Retype the rows starting with the line containing "The width and height of the screenshot is (1389, 868)." and going on through the line containing "Action: (x=6, y=128)", keeping every character as it appears.
----- Data lines
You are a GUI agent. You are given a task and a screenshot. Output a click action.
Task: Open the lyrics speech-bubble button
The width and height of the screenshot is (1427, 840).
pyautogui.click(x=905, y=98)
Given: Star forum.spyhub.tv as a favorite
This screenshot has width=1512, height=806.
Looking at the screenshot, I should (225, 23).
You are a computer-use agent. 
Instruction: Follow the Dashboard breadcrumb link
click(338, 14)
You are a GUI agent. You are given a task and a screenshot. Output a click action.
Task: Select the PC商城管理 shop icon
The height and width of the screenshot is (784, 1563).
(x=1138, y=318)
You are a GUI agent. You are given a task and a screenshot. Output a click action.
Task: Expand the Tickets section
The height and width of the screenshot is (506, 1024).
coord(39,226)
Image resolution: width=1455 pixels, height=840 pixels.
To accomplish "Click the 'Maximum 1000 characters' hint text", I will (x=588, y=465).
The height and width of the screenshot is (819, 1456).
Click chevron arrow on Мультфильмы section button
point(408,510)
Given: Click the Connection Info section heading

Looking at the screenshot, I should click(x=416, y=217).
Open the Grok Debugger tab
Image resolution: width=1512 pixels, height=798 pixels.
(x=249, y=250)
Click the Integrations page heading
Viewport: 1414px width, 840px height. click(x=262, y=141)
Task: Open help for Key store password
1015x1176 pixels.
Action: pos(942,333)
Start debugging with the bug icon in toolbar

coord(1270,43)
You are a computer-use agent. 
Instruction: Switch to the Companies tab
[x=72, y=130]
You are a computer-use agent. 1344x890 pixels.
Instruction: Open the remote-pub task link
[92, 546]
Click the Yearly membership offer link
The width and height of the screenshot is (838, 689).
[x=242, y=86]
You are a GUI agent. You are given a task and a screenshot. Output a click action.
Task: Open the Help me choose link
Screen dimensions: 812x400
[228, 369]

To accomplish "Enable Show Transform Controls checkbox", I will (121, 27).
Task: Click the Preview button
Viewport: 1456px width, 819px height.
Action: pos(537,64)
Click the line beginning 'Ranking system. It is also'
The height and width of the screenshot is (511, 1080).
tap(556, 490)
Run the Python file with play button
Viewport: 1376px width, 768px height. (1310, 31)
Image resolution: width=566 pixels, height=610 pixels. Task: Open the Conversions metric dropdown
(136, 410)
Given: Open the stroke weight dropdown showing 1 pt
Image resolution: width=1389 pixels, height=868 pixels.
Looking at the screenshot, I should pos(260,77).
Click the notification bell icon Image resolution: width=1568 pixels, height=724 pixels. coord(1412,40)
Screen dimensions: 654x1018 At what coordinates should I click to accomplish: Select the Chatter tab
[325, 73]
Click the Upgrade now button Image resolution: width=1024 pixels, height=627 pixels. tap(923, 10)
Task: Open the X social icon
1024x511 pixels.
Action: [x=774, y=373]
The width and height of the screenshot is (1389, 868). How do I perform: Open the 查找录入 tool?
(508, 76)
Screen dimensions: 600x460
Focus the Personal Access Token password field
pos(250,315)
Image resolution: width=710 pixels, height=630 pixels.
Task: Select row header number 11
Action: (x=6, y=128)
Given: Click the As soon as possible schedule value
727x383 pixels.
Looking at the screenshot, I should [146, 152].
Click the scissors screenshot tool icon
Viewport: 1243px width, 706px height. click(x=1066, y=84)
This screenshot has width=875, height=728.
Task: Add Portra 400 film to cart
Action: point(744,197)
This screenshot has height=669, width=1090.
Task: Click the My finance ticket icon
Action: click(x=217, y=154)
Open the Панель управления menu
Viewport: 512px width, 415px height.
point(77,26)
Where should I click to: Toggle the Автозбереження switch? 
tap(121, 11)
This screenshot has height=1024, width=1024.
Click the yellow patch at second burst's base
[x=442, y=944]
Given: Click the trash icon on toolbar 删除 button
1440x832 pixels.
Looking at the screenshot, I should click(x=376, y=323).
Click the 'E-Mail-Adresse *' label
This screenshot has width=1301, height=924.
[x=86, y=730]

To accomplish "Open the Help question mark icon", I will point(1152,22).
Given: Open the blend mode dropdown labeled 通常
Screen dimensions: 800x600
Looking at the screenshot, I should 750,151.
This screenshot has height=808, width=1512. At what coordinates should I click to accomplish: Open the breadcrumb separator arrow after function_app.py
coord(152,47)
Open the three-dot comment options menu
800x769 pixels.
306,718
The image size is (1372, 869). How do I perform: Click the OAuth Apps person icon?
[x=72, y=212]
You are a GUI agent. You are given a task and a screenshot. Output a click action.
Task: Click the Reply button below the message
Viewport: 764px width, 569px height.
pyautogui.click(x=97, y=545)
----------
▶ The answer:
The width and height of the screenshot is (1389, 868). How do I perform: Open the 查找录入 tool?
(508, 76)
Screen dimensions: 600x460
Focus the Personal Access Token password field
pos(250,315)
Image resolution: width=710 pixels, height=630 pixels.
Task: Select row header number 11
Action: (x=6, y=128)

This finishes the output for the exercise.